Friday, March 5, 2010

No One Under 17 Admitted Without Adult...

When I was a kid, we had 4 channels on the TV: 3, 6, 12, 21 and on occasion we could pick up channel 7. I was a teenager when we got channel 23, and we thought that was so cool. The only cartoons we got to watch were on Saturday morning, and you had better watch all you wanted before 11:00 am because that was when the news came on and cartoons were over for another week.

Looney Tunes was my favorite. I loved watching Bugs Bunny and Elmer Fudd, the Road Runner and the Coyote. In fact, I still love watching them and even have the DVD box set. There was always a shotgun going off somewhere or an anvil being dropped on somebody. The coyote was always buying something from the ACME company that would help him trap the roadrunner. Unfortunately they always backfired, but that too was funny. Sylvester was forever trying to eat Tweety, and I would sit for hours (or however long it was on) just glued to the set and laughing. Ah, good times.

But then I got older, and I heard someone say once that Looney Tunes was one of the most violent shows on television, and I remember thinking, "What an idiot. It's just a cartoon." This person said that watching that kind of violence in a children's show would lead to me becoming a violent person. Admittedly, I rather enjoyed watching it, but I have never one time thought it would be funny to drop an anvil on somebody's head.

Then this morning I was reading the devotional from Deuteronomy and I thought, "Dang, Looney Tunes doesn't hold a candle to this stuff." Deuteronomy 2 recounts the Israelite's wanderings in the desert just before beginning to take the Promised Land. Nearly everywhere they went, God "gave" them this land or that city, but there was a catch, they had to take it by force. I haven't found one place yet where the inhabitants of the city ran out to meet the Israelites, and said, "Hey y'all, come on in. Nah, that's ok, we'll find some place else to live."

They were getting ready to enter into Heshbon, where Sihon reigned as king. To play nice, the Israelites asked Sihon if they could cross through, paying him for whatever food and water they used, but God "made his spirit stubborn" and he refused.
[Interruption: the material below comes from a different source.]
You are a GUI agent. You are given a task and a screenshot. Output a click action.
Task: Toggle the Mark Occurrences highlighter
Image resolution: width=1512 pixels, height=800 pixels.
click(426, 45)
Then God delivered him over to the Israelites.

What this story has that Looney Tunes didn't have is this: "At that time we took all his towns and completely destroyed them - men, women, and children. We left no survivors." Now, if you're confused about what that means, it means that everyone in every town was killed by the sword, and their bodies probably piled up and burnt outside the city walls...even the children.
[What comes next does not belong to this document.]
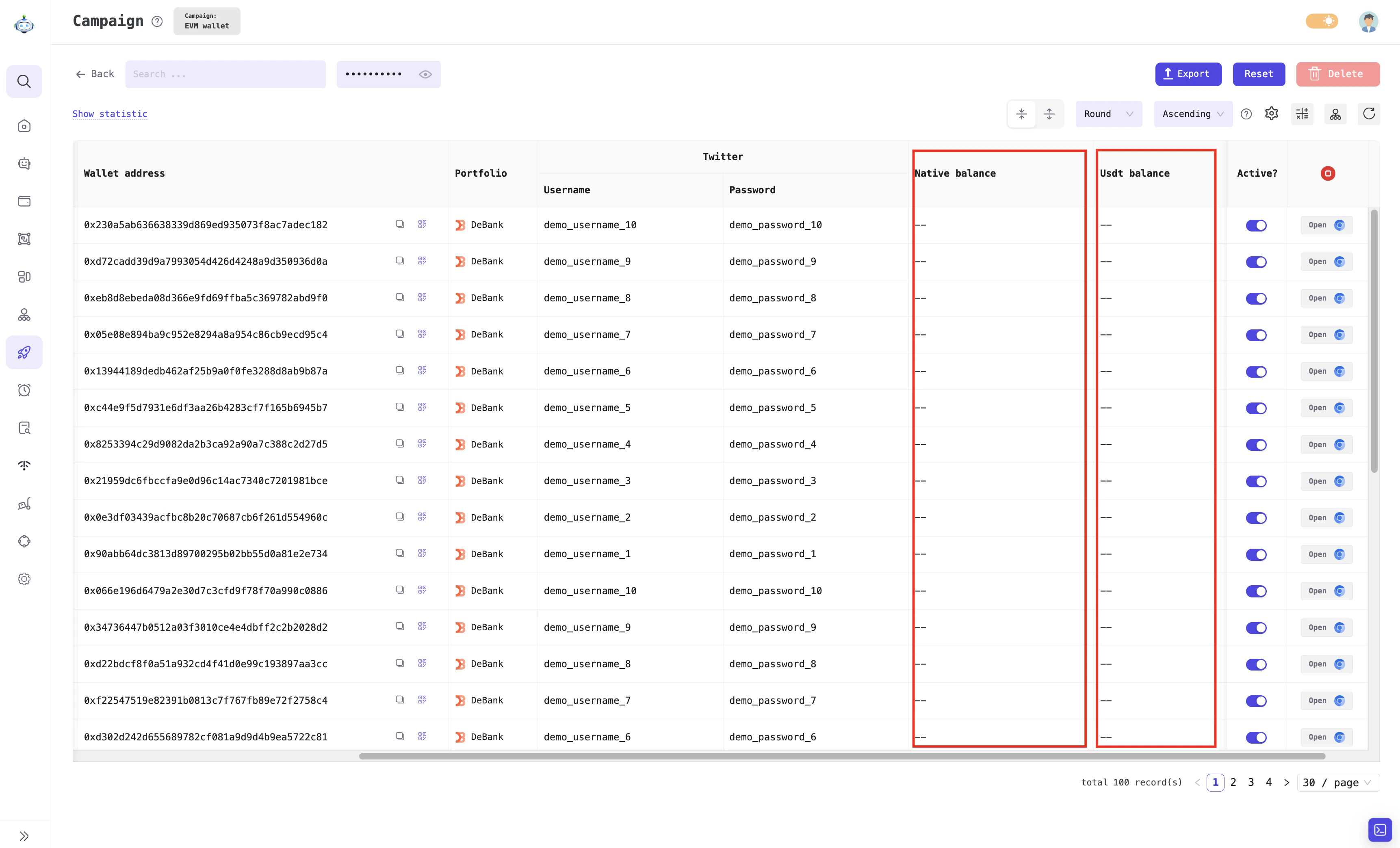Click the collapse rows icon in toolbar

[1021, 114]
I am all for reading scripture to our kids. In fact, I teach my kids at church every week about some story, or some aspect of scripture. I have to be honest, though, some of this stuff needs an "R" rating, "No one under 17 admitted without adult..." I know it's part of our history, and I realize that today's world is much different, in many ways, than their's was. My question is, how do we justify the violence to someone when we're trying to tell them about our God of grace?
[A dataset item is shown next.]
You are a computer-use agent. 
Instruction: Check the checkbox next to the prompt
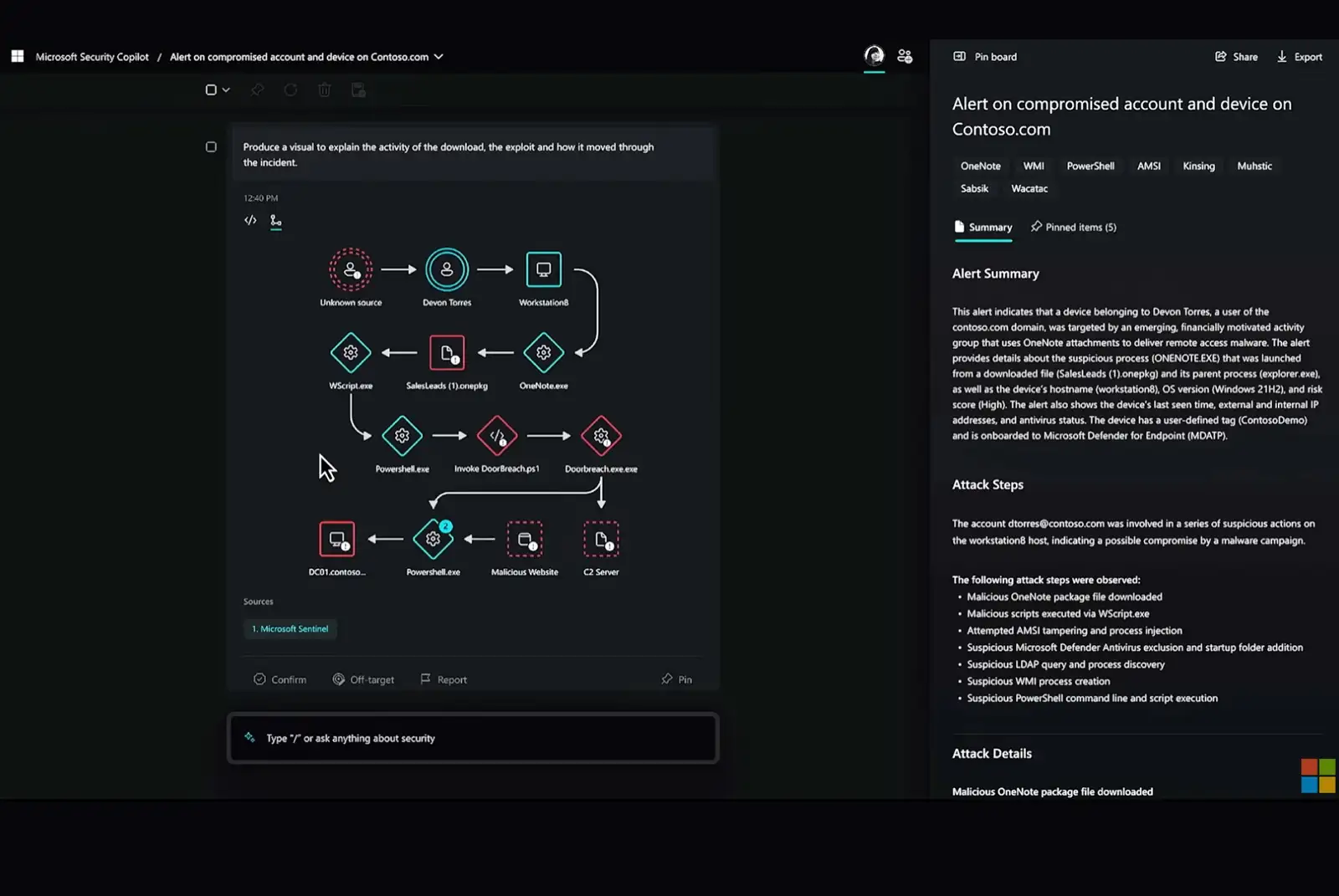tap(211, 146)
Do we just chalk it off as God having a bad day and folks wound up getting hurt, well actually, killed? Were the people already living in the Promised Land really all that bad? Could they not have found some way to live alongside each other? Was God just trying to make a point? If not, then why the huge loss of life?

I don't pretend to have the answers, but I do enjoy struggling with the questions. One thing I have learned is that when it comes to scripture, there is no such thing as an easy answer.

May God be in your struggling this week.